M. Scheurer-Kestner. — J’ai eu plusieurs entretiens avec M. le Président du Conseil dans les premiers jours du mois de novembre. A M. le Président du Conseil, j’ai tout dit, tout ce que je savais, tout ce que j’avais appris ; j’ai offert la communication des lettres échangées entre le général Gonse et le colonel Picquart ; car, à M. le Président du Conseil, j’étais autorisé à le lui dire.

Voilà ma réponse.

Me Labori. — Est-ce que M. Scheurer-Kestner voudrait bien encore nous dire dans quelles conditions fut lancée la dénonciation de M. Mathieu Dreyfus contre M. le commandant Esterhazy, et si M. Mathieu Dreyfus n’a pas eu avec lui une conversation dans laquelle il lui a révélé le nom de M. le commandant Esterhazy, qui était venu à sa connaissance par une voie tout à fait différente de celle par laquelle le même nom était venu aux oreilles de M. Scheurer-Kestner ?

M. le Président. — Vous venez d’entendre la question.

M. Scheurer-Kestner. — Je n’avais prononcé le nom du commandant Esterhazy devant personne au monde.

Je n’en avais parlé qu’au gouvernement, lorsque, le 12 novembre, — je puis me tromper d’un jour, je crois bien que c’est le 12 novembre — je reçus un petit mot de M. Mathieu Dreyfus me priant de le recevoir chez moi.

Je n’avais pas de relations avec M. Mathieu Dreyfus ; il n’était jamais venu chez moi qu’une seule fois, de suite après la condamnation de son frère ; je ne l’avais jamais revu, je ne le connaissais pas. Il me fit présenter sa carte — il était neuf heures ou neuf heures et demie du soir — en me faisant dire qu’il avait à me communiquer une chose des plus importantes.

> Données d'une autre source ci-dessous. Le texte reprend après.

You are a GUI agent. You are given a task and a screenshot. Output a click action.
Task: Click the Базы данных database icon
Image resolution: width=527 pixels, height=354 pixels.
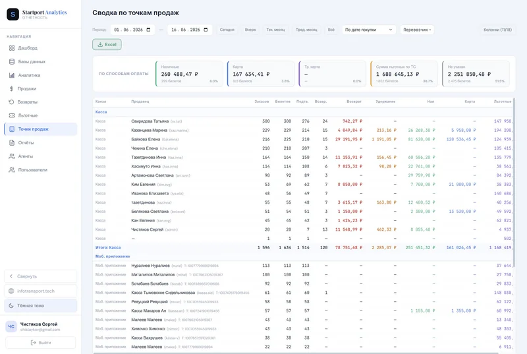click(x=12, y=61)
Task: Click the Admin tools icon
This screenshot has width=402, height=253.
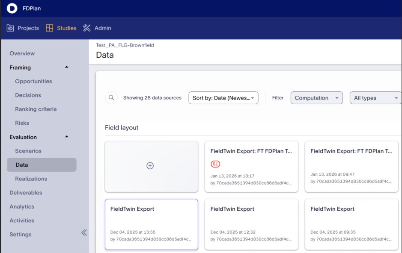Action: coord(87,28)
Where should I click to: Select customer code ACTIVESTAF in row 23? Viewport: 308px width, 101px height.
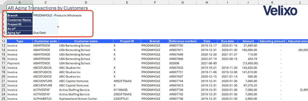[46, 90]
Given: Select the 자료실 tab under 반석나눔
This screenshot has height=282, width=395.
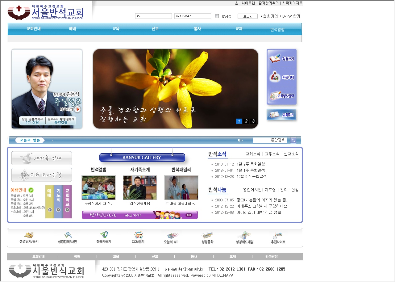Looking at the screenshot, I should [270, 190].
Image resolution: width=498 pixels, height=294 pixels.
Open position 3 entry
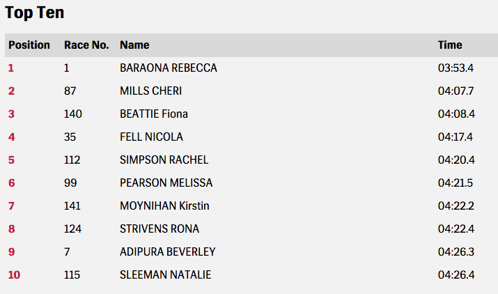click(11, 114)
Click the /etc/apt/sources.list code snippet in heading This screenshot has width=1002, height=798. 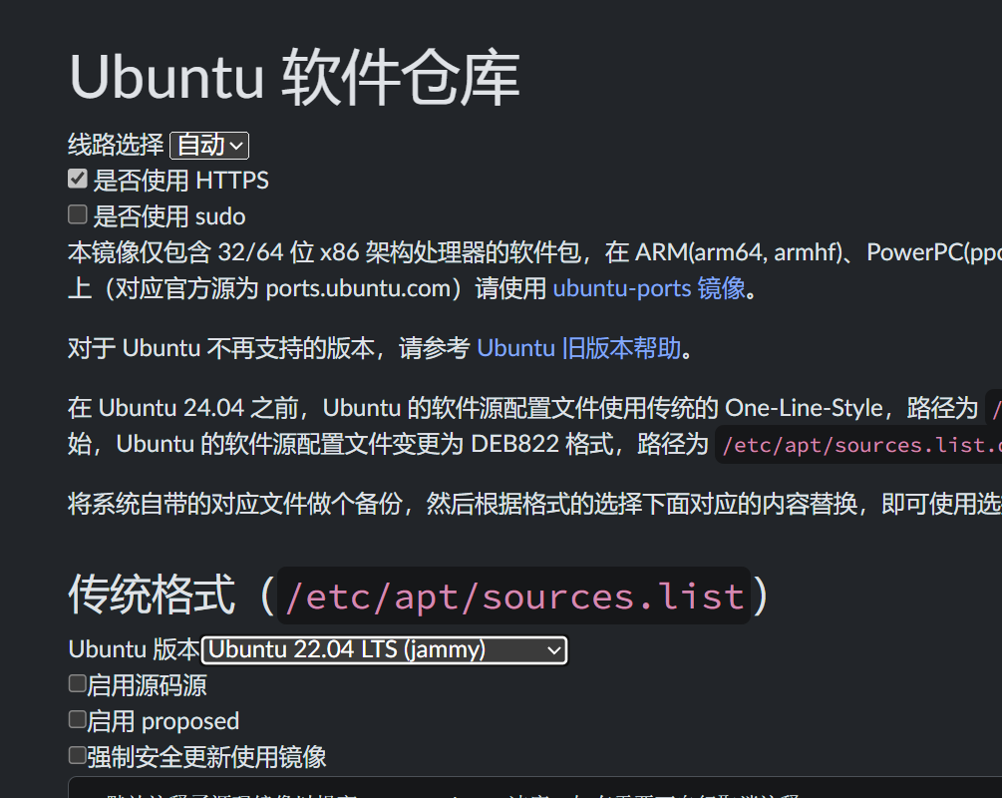[513, 596]
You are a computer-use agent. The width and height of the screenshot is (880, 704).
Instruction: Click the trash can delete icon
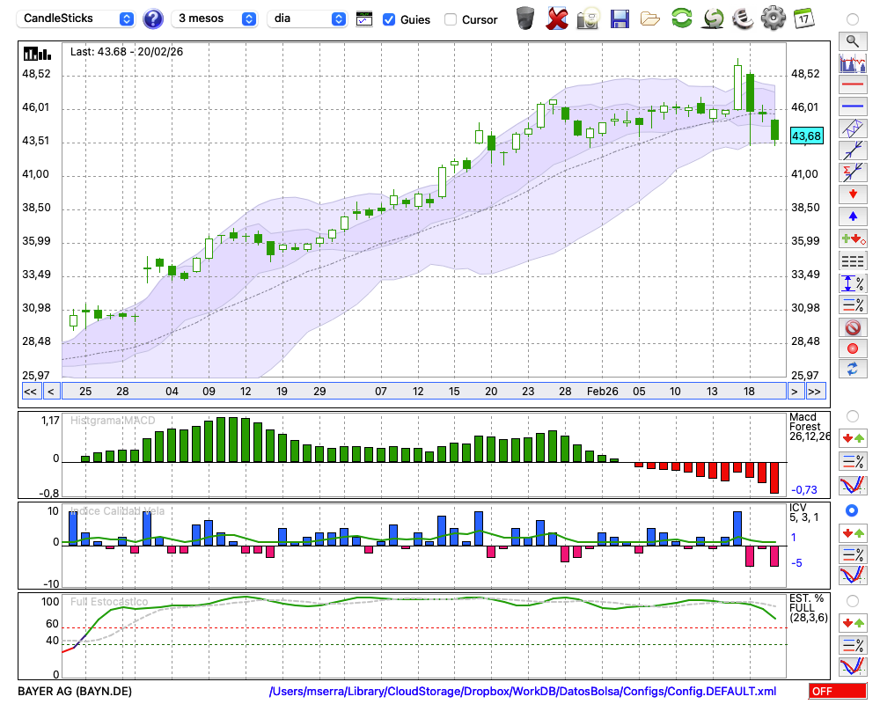pyautogui.click(x=525, y=18)
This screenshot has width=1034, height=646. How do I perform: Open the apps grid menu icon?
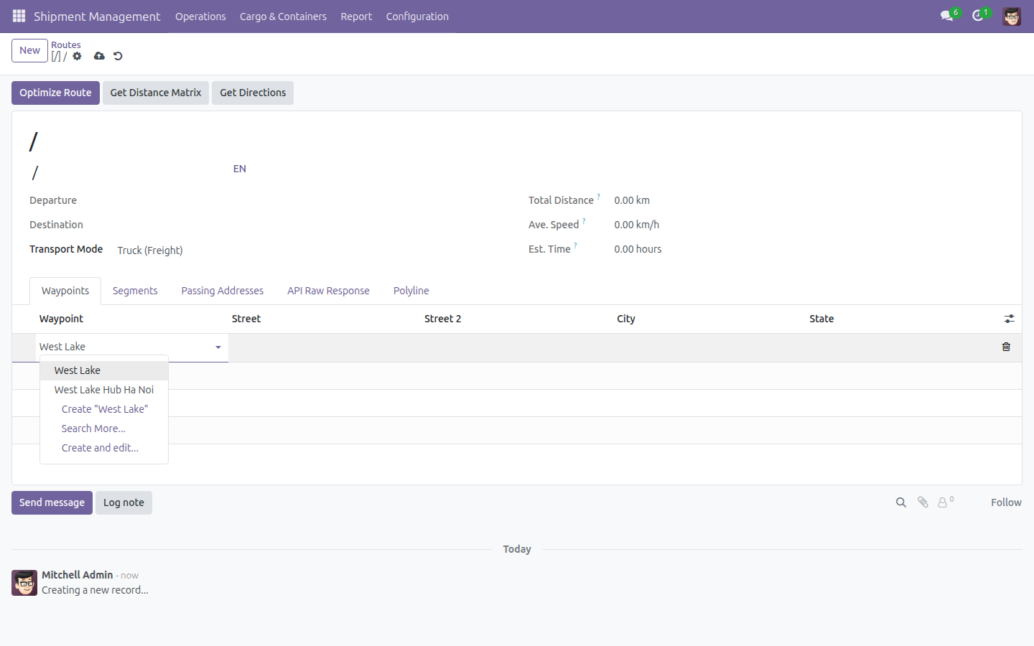19,16
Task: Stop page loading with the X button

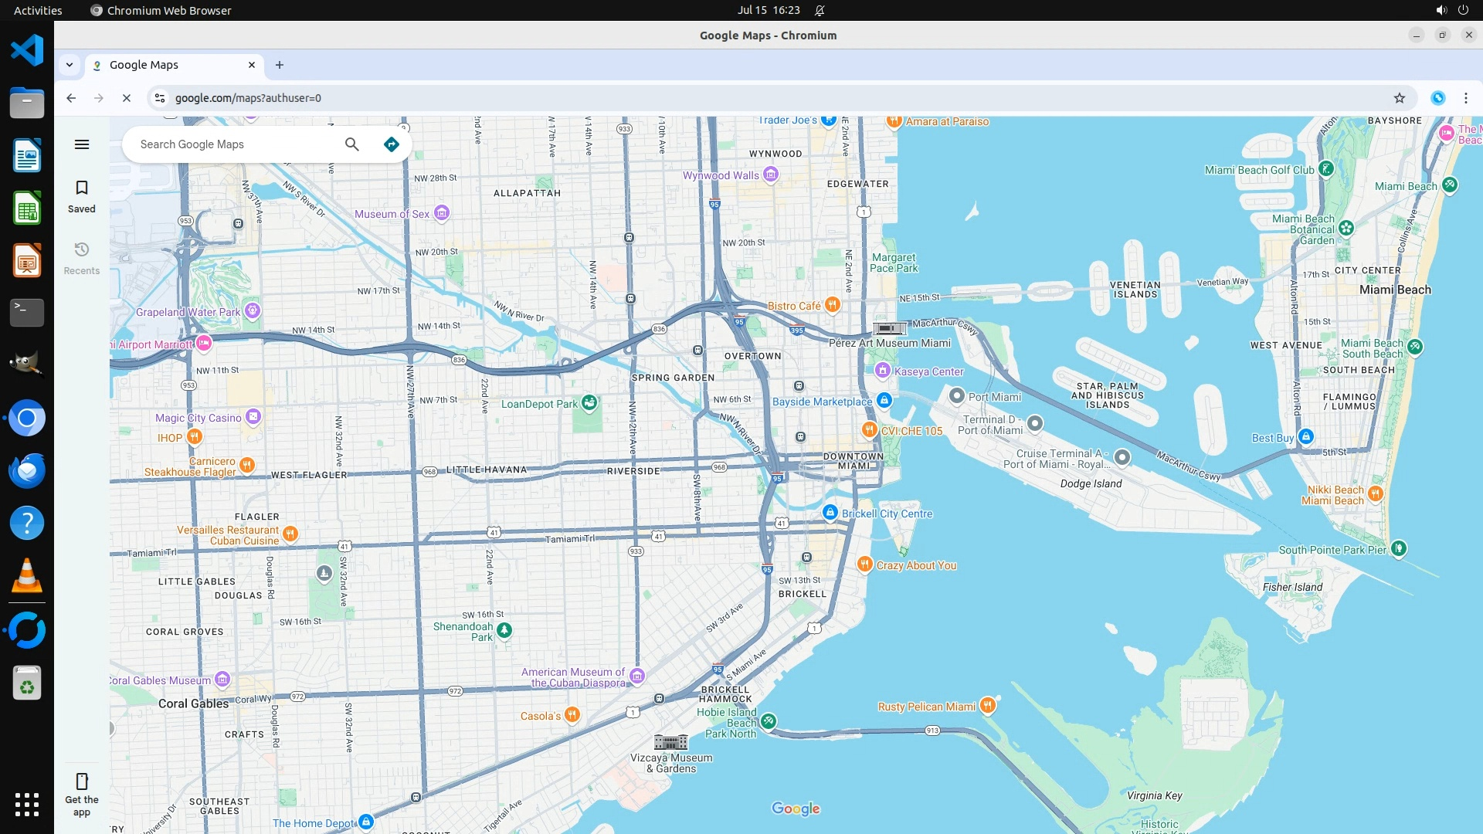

Alors, il monta chez moi, et voici le récit qu’il me fit : Un M. de Castro, qu’il ne connaissait pas du reste, se promenait au boulevard au moment où l’on vendait des placards sur lesquels se trouvait la « preuve de la trahison », etc., des portraits des deux côtés, et au milieu le fac-similé du bordereau. M. de Castro, qui est un étranger, que cette question n’avait pas intéressé jusque-là, acheta par désœuvrement ce numéro, et dès qu’il l’eut en mains — je me sers d’un mot dont il s’est servi quand il m’a raconté lui-même l’histoire plus tard — « j'ai eu un éblouissement, dit-il. Je suis rentré chez moi, j’ai pris la liasse des lettres d’Esterhazy que j’avais dans mon bureau (une trentaine ou une quarantaine) et j’ai constaté que je ne m'étais pas trompé : le bordereau était bien de lui ! »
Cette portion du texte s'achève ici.